-- Start --

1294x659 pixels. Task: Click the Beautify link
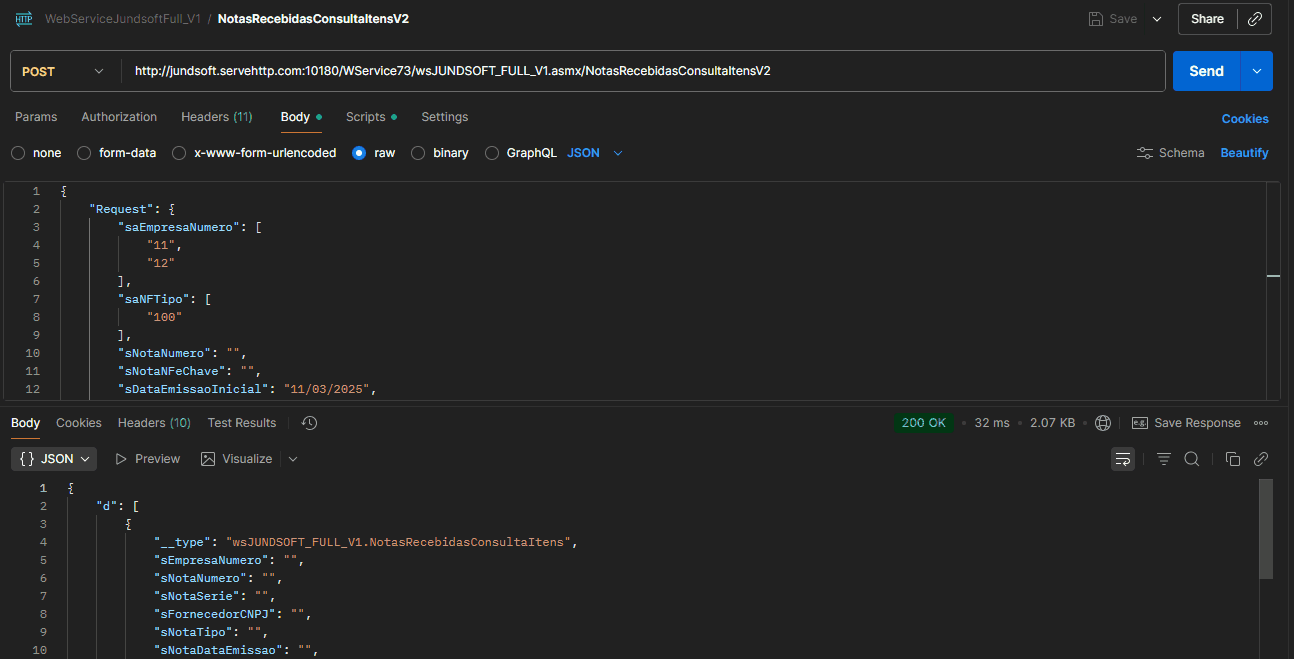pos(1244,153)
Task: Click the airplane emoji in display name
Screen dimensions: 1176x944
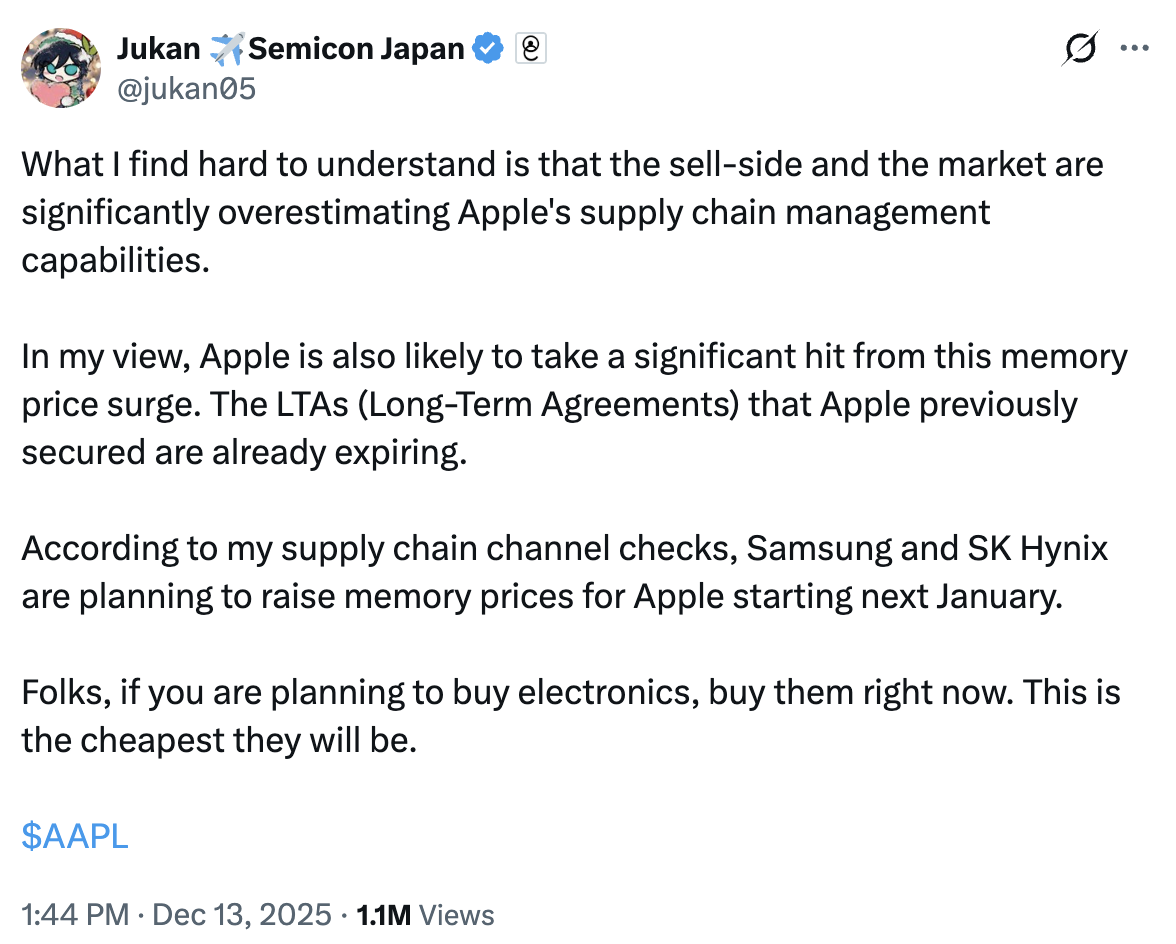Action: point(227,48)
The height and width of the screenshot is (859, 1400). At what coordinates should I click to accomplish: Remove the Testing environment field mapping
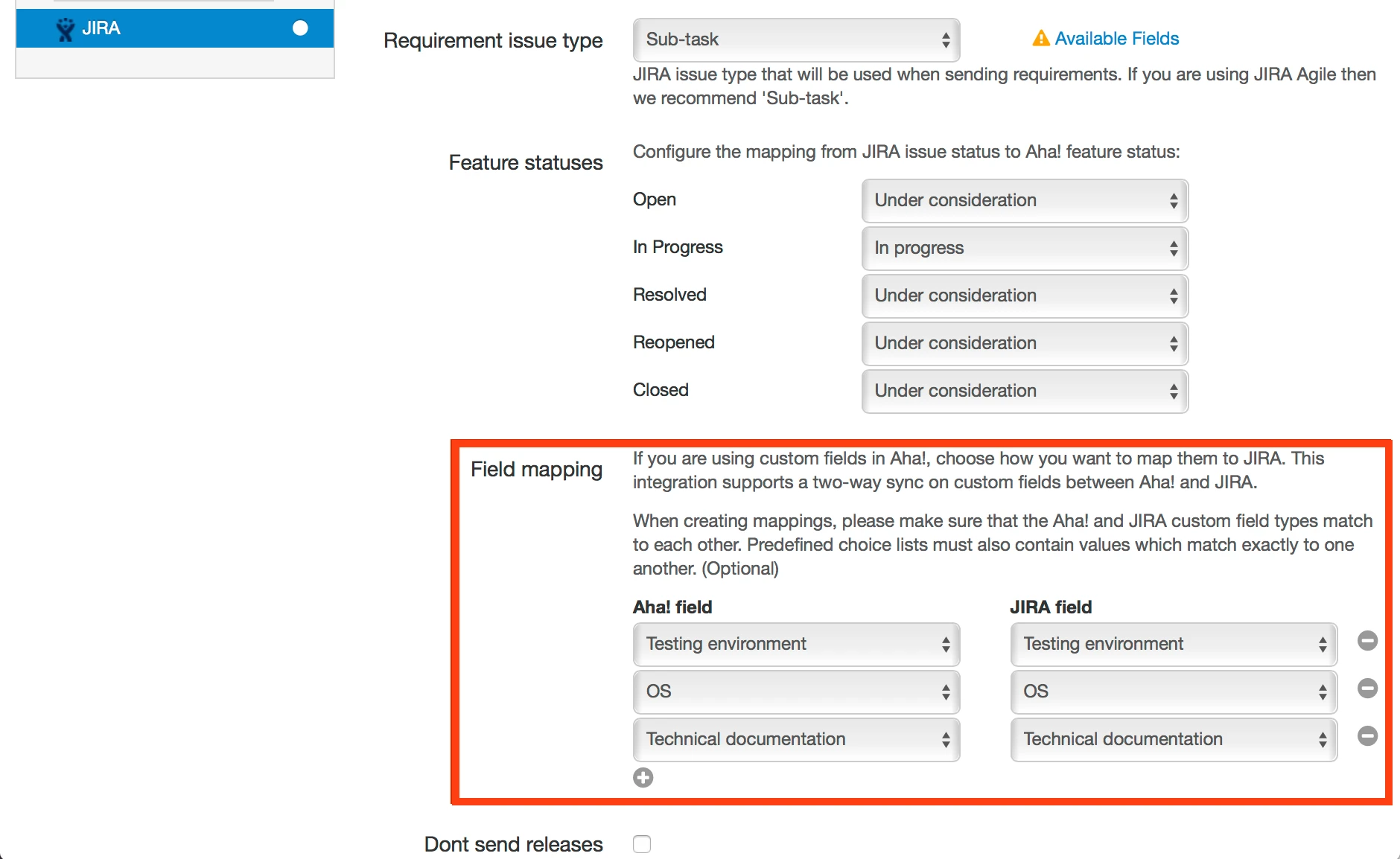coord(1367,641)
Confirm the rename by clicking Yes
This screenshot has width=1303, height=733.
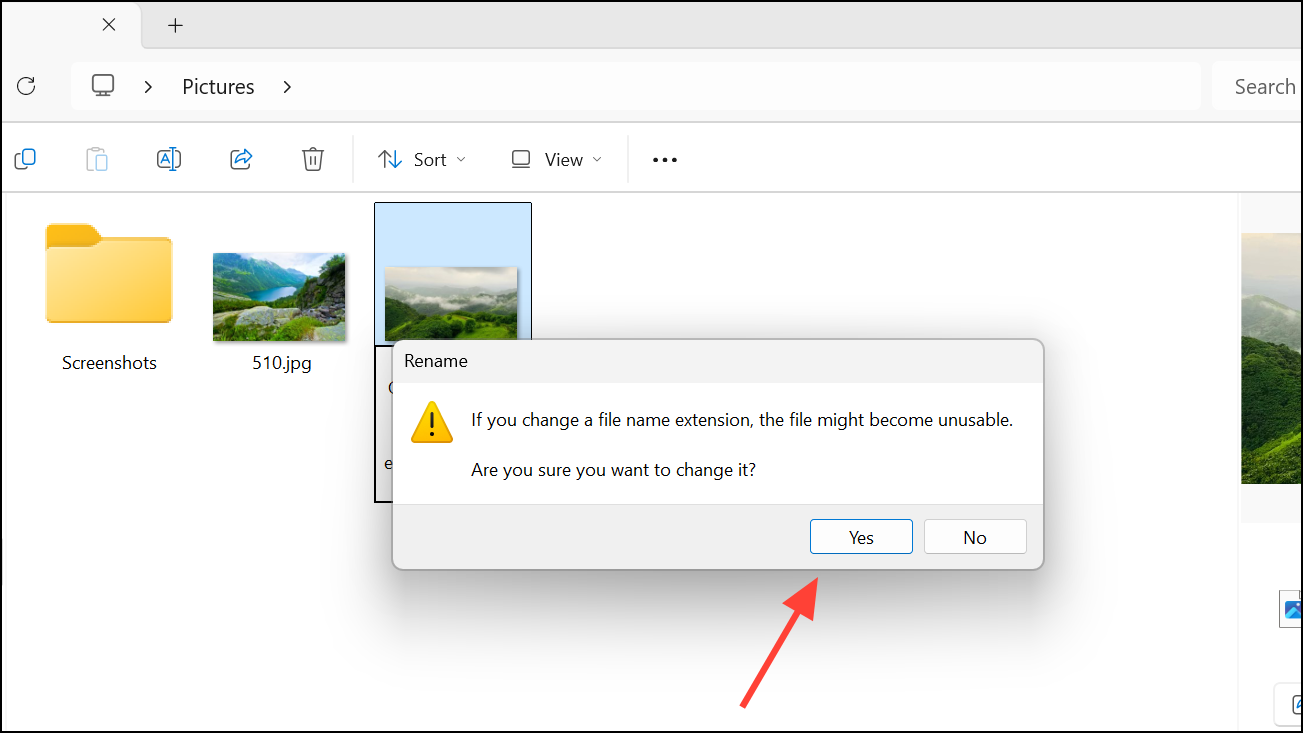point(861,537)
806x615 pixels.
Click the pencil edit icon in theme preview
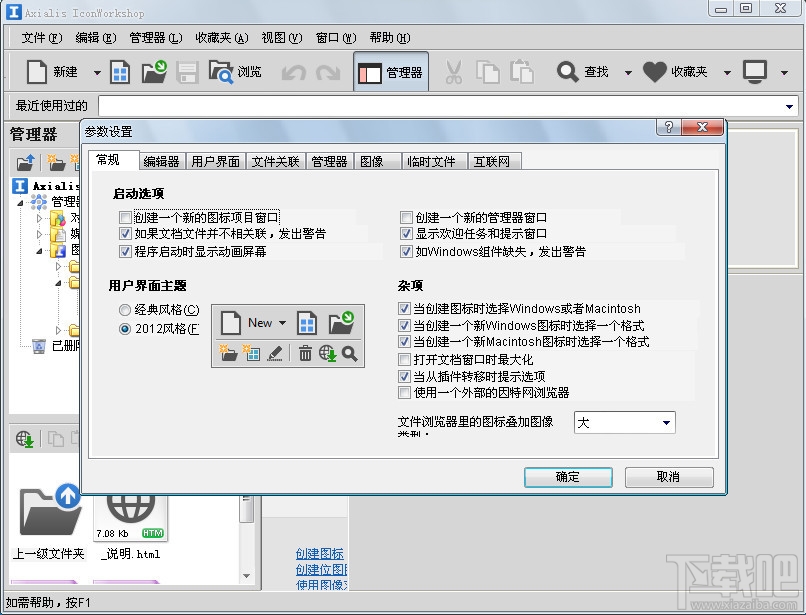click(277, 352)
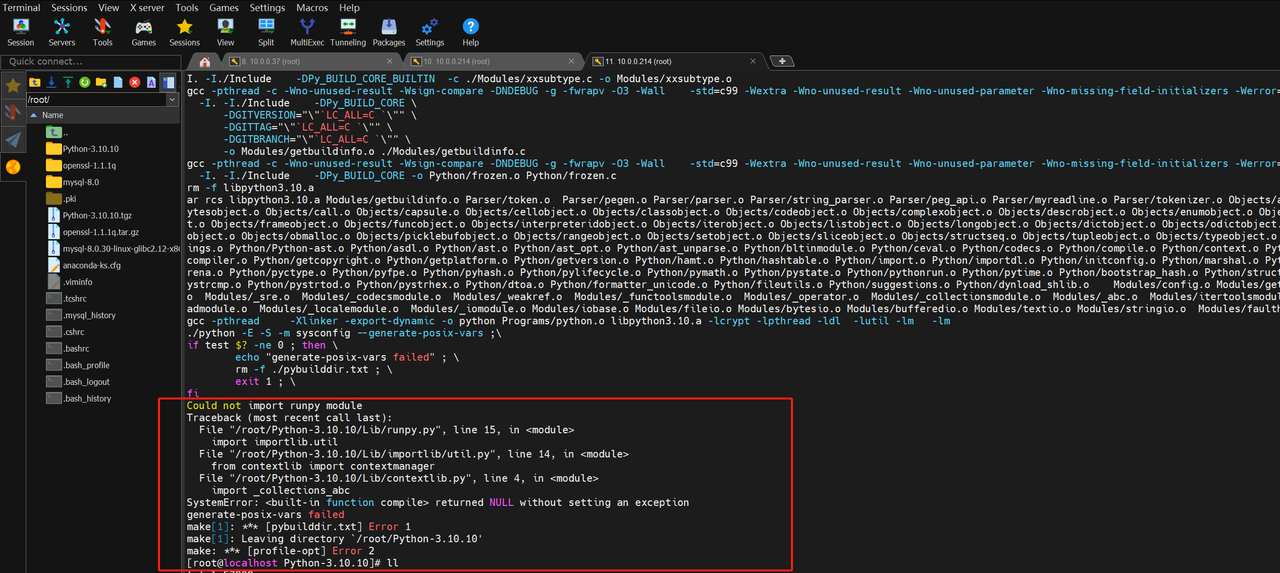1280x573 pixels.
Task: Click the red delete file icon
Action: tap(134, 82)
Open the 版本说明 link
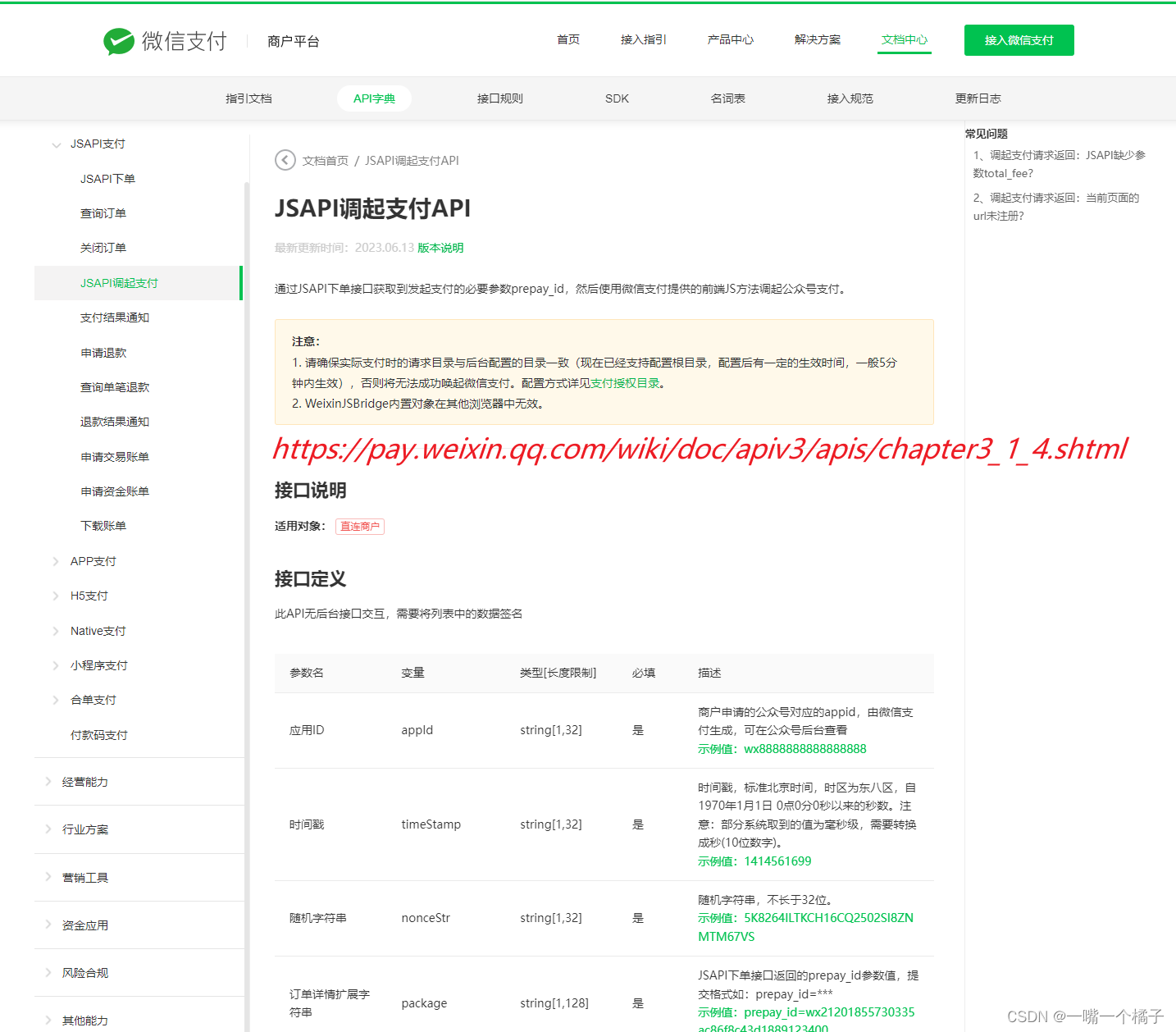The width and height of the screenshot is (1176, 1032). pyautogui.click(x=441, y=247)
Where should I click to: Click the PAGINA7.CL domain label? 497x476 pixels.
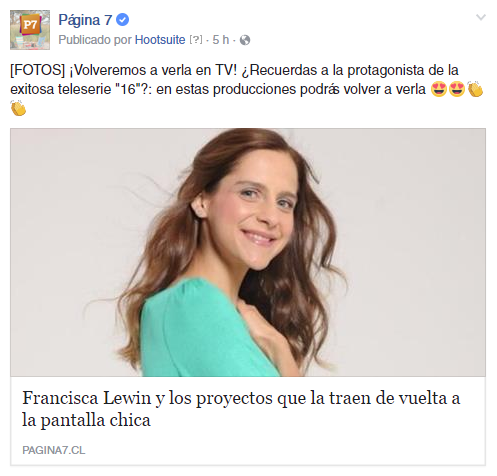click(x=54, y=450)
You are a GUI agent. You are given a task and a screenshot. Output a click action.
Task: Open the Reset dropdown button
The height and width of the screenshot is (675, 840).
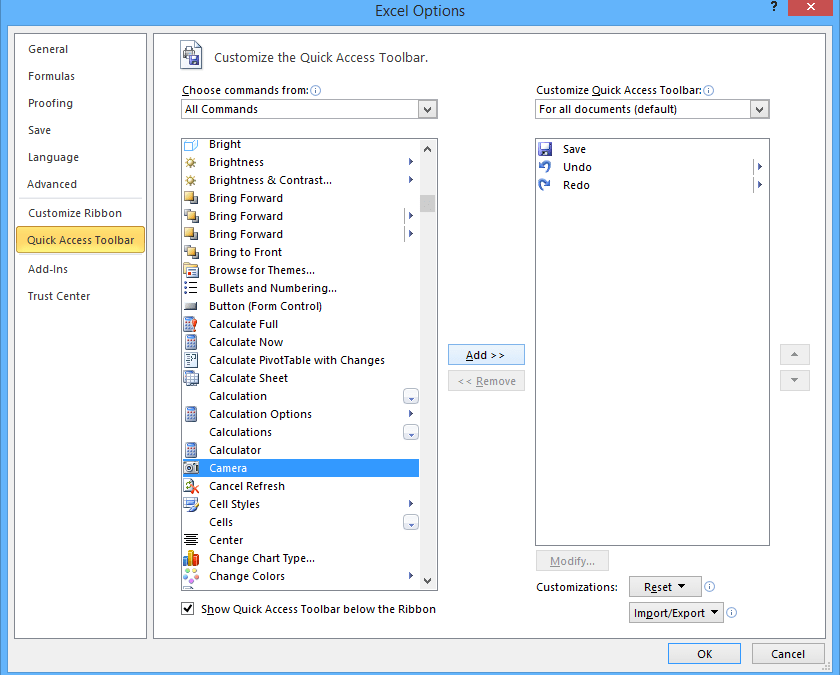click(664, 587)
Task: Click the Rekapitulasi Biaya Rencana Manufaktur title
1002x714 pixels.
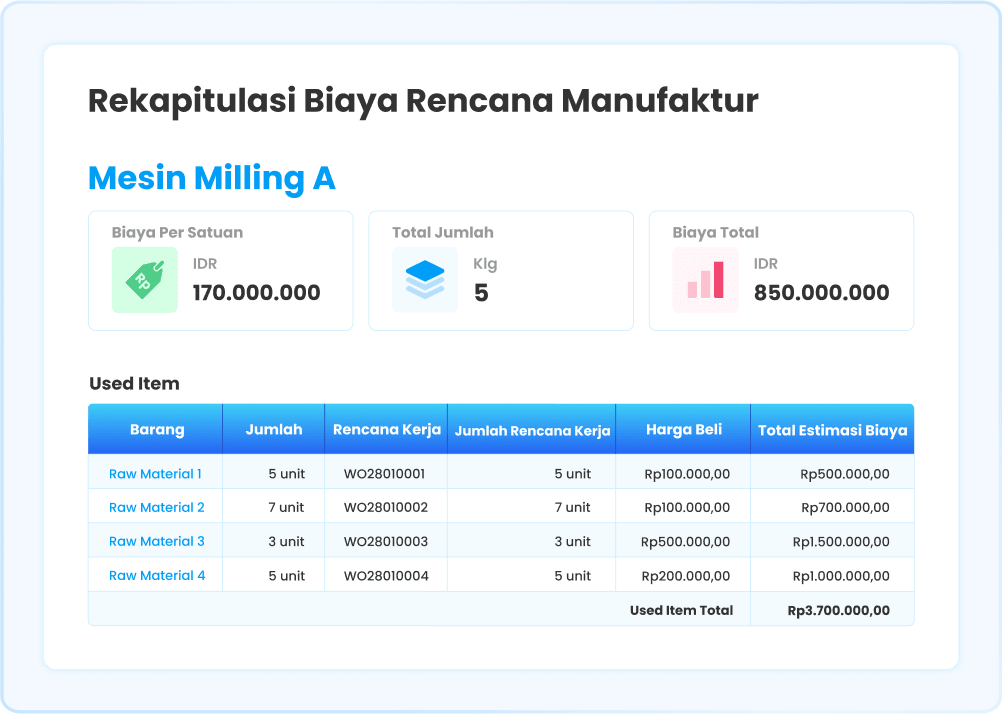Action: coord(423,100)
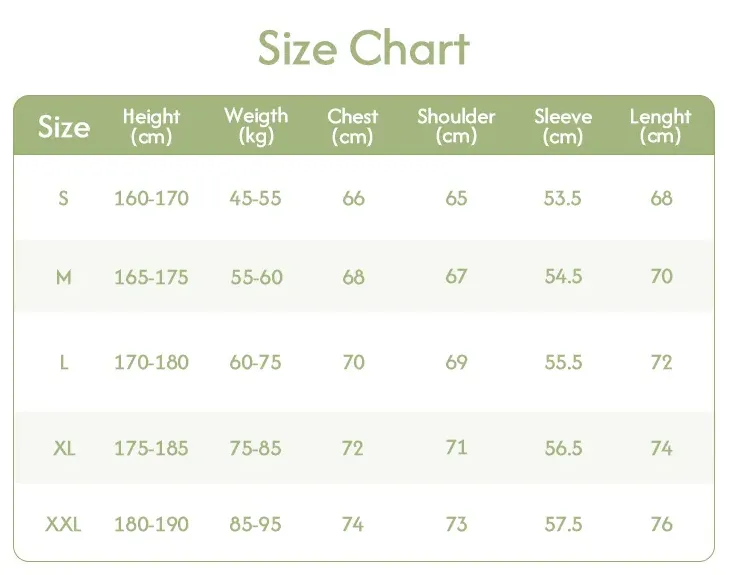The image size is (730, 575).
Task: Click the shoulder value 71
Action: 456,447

-- End --

__Set task__: Repeat these lines exactly, starting with the line containing "Open the 版本说明 link" and going on through the line containing "click(664, 587)", and leave the pictures out of your answer.

__Completed exercise__:
Open the 版本说明 link
The width and height of the screenshot is (1176, 1032). pyautogui.click(x=441, y=247)
Where should I click to: Click the PAGINA7.CL domain label? 497x476 pixels.
click(x=54, y=450)
You are a GUI agent. You are given a task and a screenshot. Output a click action.
Task: Open the Reset dropdown button
The height and width of the screenshot is (675, 840).
click(664, 587)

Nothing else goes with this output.